Needless to say, the Dhammapada contains the essence of teachings of the Buddha compiled in the Tipitaka-Buddhist scriptures. Its language is so simple and sweet that one can easily understand it, but the thoughts underlying are as deep as the fathomless ocean revealing new facets of truth. Strictly speaking it is the treasure-house of truth which appeals to the minds of all seekers, irrespective of creed and clime. In fact, it has been through the ages inspiring the masses both at home and abroad with aspirations for attaining the supreme goal of life.
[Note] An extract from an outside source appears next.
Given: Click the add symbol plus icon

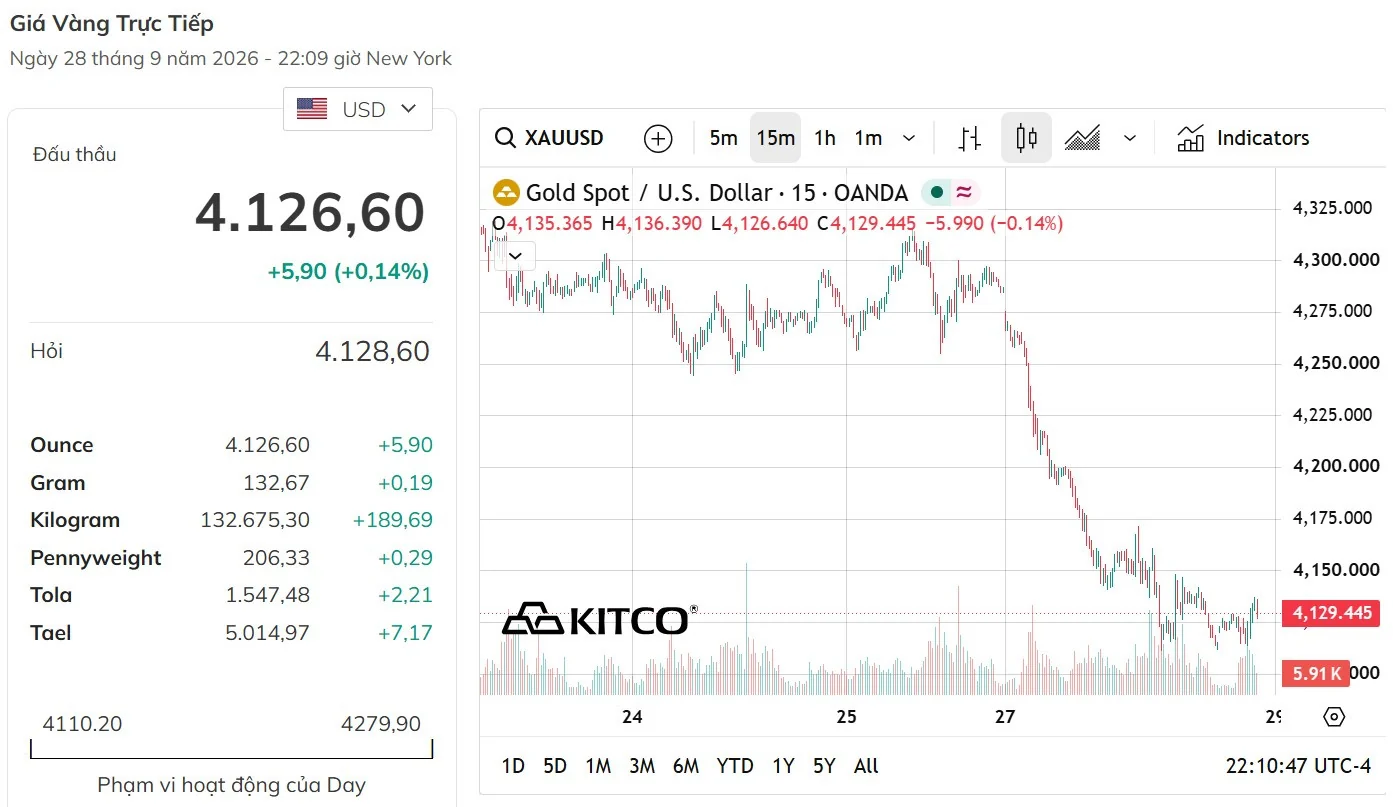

When in the dim past Buddhism in India was in its pristine glory, for centuries the Dhammapada remained as an indispensable hand-book extant in three ancient Indian languages, viz. Pali, Prakrit and Sanskrit for the followers. With the exit of Buddhism from the land of its birth the Dhammapada in Sanskrit and Prakrit passed into oblivion, though their Chinese and Tibetan translations maintained their glorious position all through in those countries. But its Pali version was in the safe custody of Sri-Lanka enjoying the popularity in all the Theravada Buddhist countries. However, sometime back the Sanskrit and Prakrit versions have also been unearthed from the ruins of monasteries in Central Asia and brought to light. The Sanskrit Dhammapada was known as Udanavarga.
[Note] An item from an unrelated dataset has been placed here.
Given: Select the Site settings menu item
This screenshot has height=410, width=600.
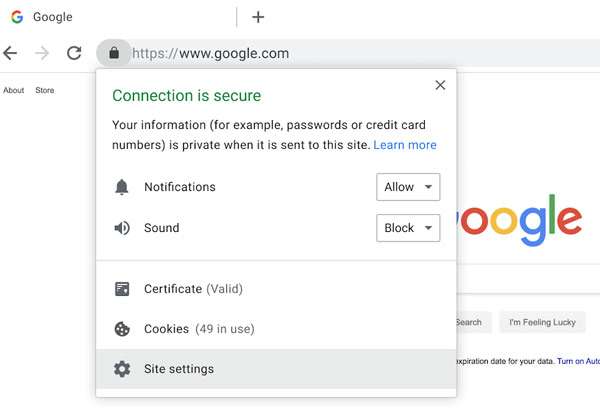Looking at the screenshot, I should pyautogui.click(x=179, y=369).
It would not be out of place to mention that the present day popularity of Dhammapada in the Western world dates back to the day when in 1884 its translation into Latin by Dr. Fausball came out to be greeted with warm welcome from European scholars of the time. Thereafter translations into various other European languages appeared steadily. Dr. Max Muller is credited with its first English translation in 1889. Since then various other English translations have followed one after another. Its popularity still demands many more editions. The present one is endowed with an annotation to enable the readers to understand better the sublime teachings of the Master contained in the Dhammapada. As it would appear, the annotation is not on the strict lines of explanation of its commentary "Dhammapadatthakatha" but deals with the theme in the light of an extensive and intensive study of Pali texts and commentaries. If it serves the purpose meant for, I shall deem the labour undertaken as justified.
With a sense of deep gratitude I must confess that my beloved nephew Sri Milon Kanti Choudhuri, a selfless social worker, whose keen interest made this publication possible spared no pains to see it through the press. I cannot but gratefully acknowledge the kind help extended to me by Ven. Dharmapal Mahasthavir, Principal Sri P. K. Banerjee and others.